6-Bromo- and 6-chloro-6-deoxy derivatives of ascorbate anion are able to transfer an electron to the oxidizing radicals .OH, Br2.- and RS. with the same rate constants as the ascorbate anion itself. The resulting radicals also show the same kinetic stabilities and optical absorption spectra as the well-characterized ascorbate radical anion (lambda max = 360 nm; epsilon 360 = 330 m2 mol-1). This proves that there is no influence of the structural changes in the side chain on the antioxidant capacity of the ascorbate moiety. In contrast, measured reduction of the 6-halo-6-deoxy derivatives occurs significantly faster (up to one order of magnitude) than the reduction of unsubstituted ascorbate. For example, absolute rate constants of 4.6 x 10(9) and 2.2 x 10(7) dm3 mol-1 s-1 have been measured for the reactions of bromo-derivative with eaq- and (CH3)2COH respectively. These radical-induced reductions proceed via dissociative electron capture and, under cleavage of the C-halogen bond, yield C-6 carbon-centered radicals. In the presence of oxygen the corresponding peroxyl radical is readily formed. This radical is again able to oxidize the ascorbate moiety (rate constant 2 x 10(7) dm3 mol-1 s-1). Results are discussed in terms of biological relevance of the investigated compounds regarding their ability to act as efficient antioxidants and bioreductive antitumour agents simultaneously.
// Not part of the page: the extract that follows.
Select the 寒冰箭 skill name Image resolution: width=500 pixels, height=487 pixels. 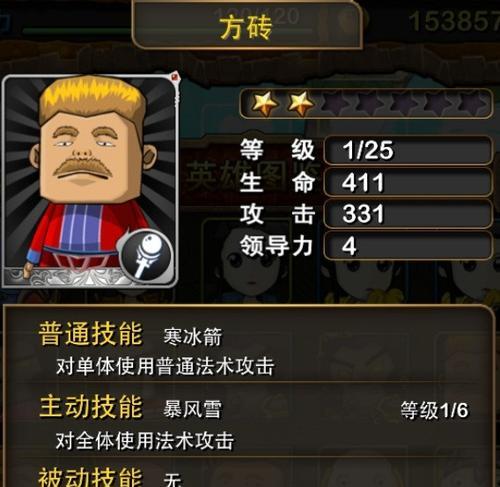[x=192, y=337]
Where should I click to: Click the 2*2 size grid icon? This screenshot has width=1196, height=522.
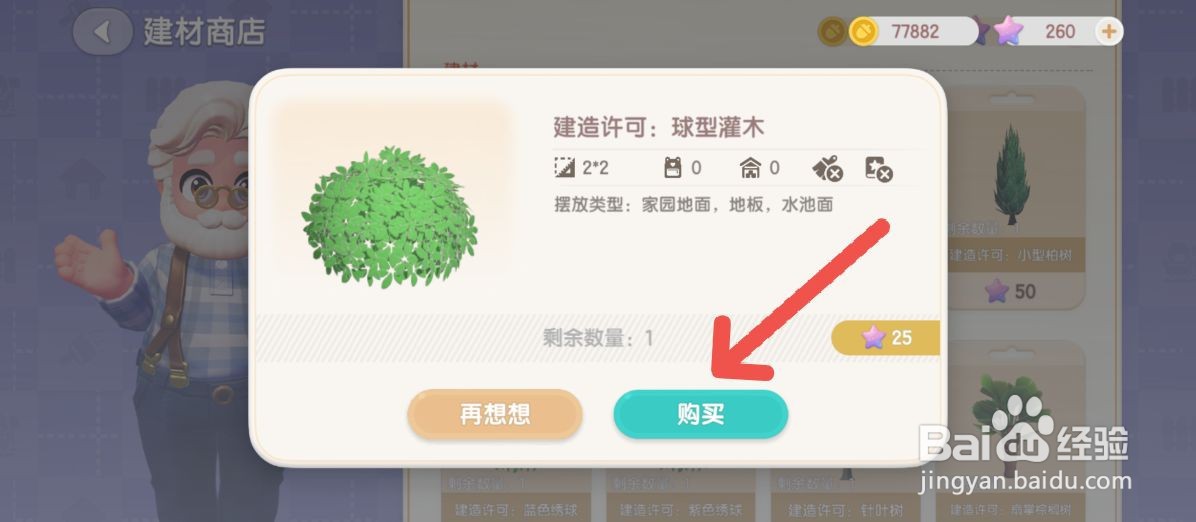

6-Deoxy-6-bromo-ascorbic acid inhibits growth of mouse melanoma cells.

The influence of 6-deoxy-6-bromo-ascorbic acid (6-Br-AA) and ascorbic acid (AA) on the growth of mouse melanoma cell line B16, mouse fibroblasts (L929), and human cervical carcinoma HeLa cells was examined by in vitro experiments. 6-Br-AA was added in concentrations 10(-1) to 10(-8)M and for incubation periods of 2, 18, 24 and 72 h. The present results indicate that 6-Br-AA exhibits a highly pronounced inhibiting effect on growth and DNA synthesis of melanoma cells. Inhibitory effect of 6-Br-AA was confirmed by the in vivo experiments. The tumor-suppressing effect on solid melanoma B16 was attained with 9 mg per mouse given three times daily for 16 days. Our preliminary results indicate that 6-Br-AA could serve as a potential antitumor agent.